Pressure-Dependent Collapsibility of Proteins: The Impact of Topology and Length

Many efforts have been made to find the physics that guides amino acid sequences to fold to their native structure. It has been shown that the “foldability” of a sequence is directly related to its “collapsibility”. Thus, studying the “collapsibility” of a sequence is essential to understand its folding. The theory of collapsibility [1] demonstrates that the propensity of a sequence to collapse is linked to the native state topology, implying that natural selection favors those sequences that are compact. In this study, we use pressure perturbation to interrogate this relation. We extended the model by taking into account the solvent-induced desolvation barrier and its pressure dependence.
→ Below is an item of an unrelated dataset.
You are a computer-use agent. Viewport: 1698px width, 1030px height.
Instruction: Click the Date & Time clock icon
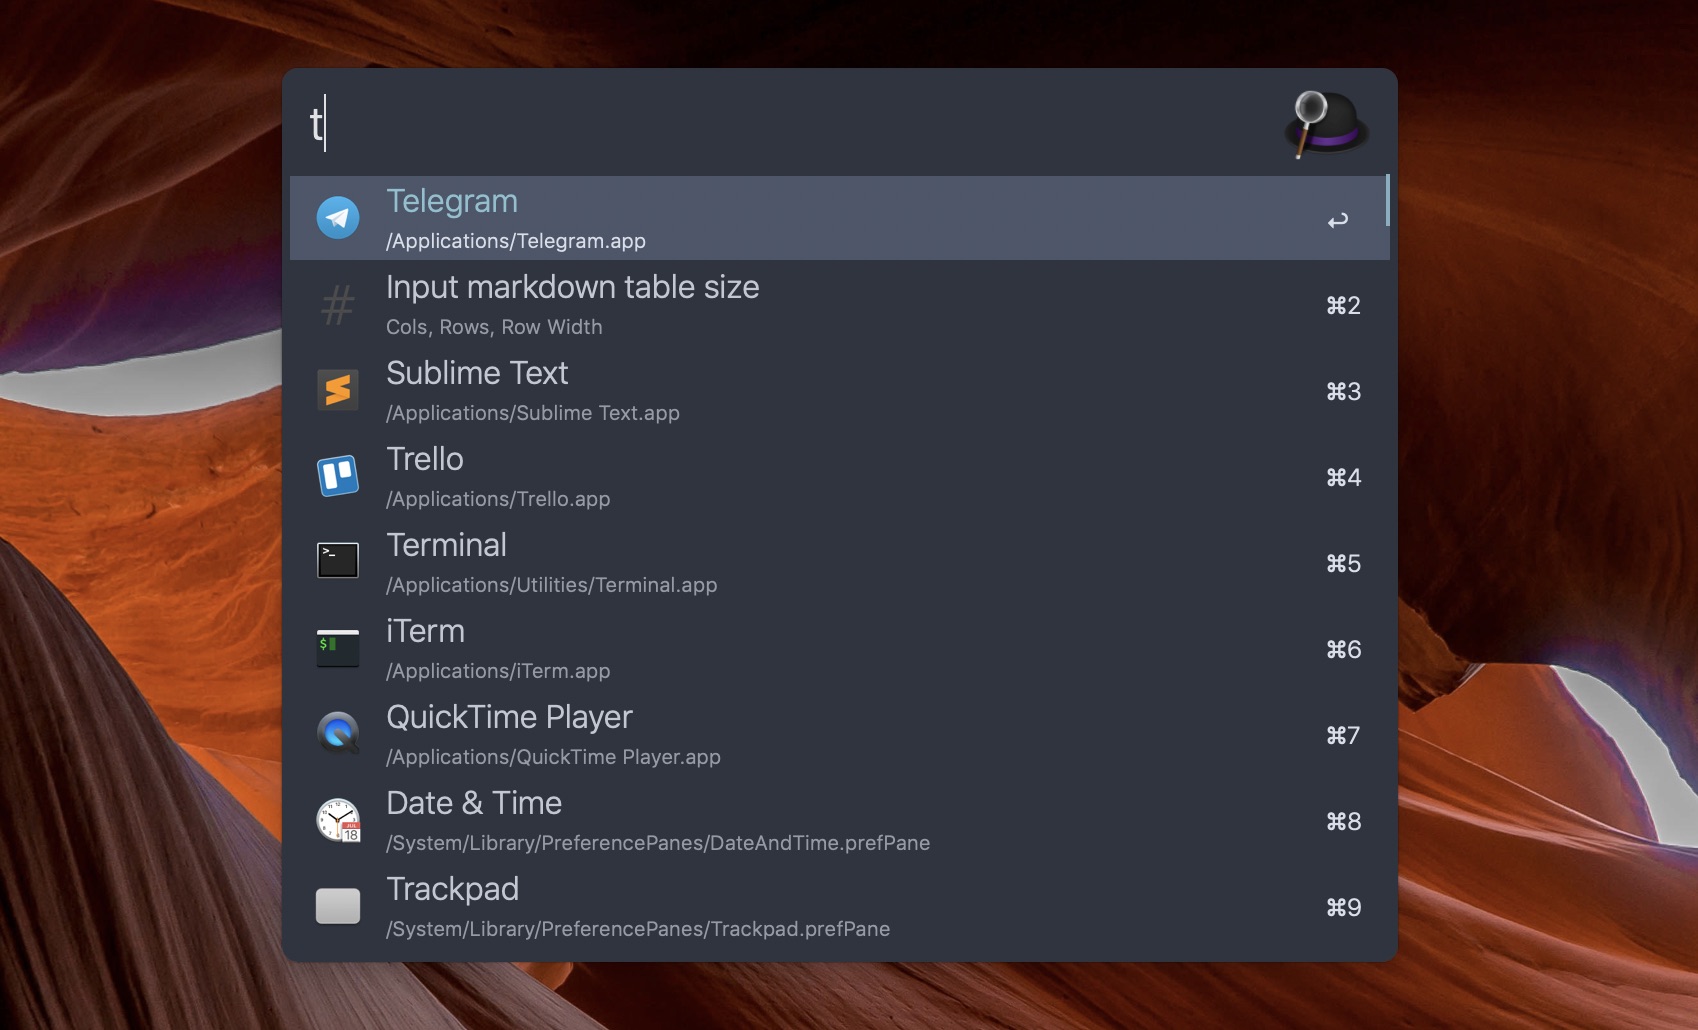[x=338, y=820]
We show that while pressure denatures fully folded states, proteins still tend to collapse to a water-mediated state, with topology playing a dominant role in the pressure dependence of the process. Generally speaking, proteins with more non-local contact interactions are more sensitive to pressure. The average change in water-mediated enhances collapsibility in proteins with more longer-range interactions is significantly greater. This shows that as pressure increases, proteins with relatively longer-range interactions are more prone to changing to a water-mediated collapsed state. Our study generalizes the notion of collapsibility, and relates it to the dependence on topology, thus providing further insights into the pressure dependence of collapsibility.



[1] Samanta et al, Soft Matter 13, 3622 (2017).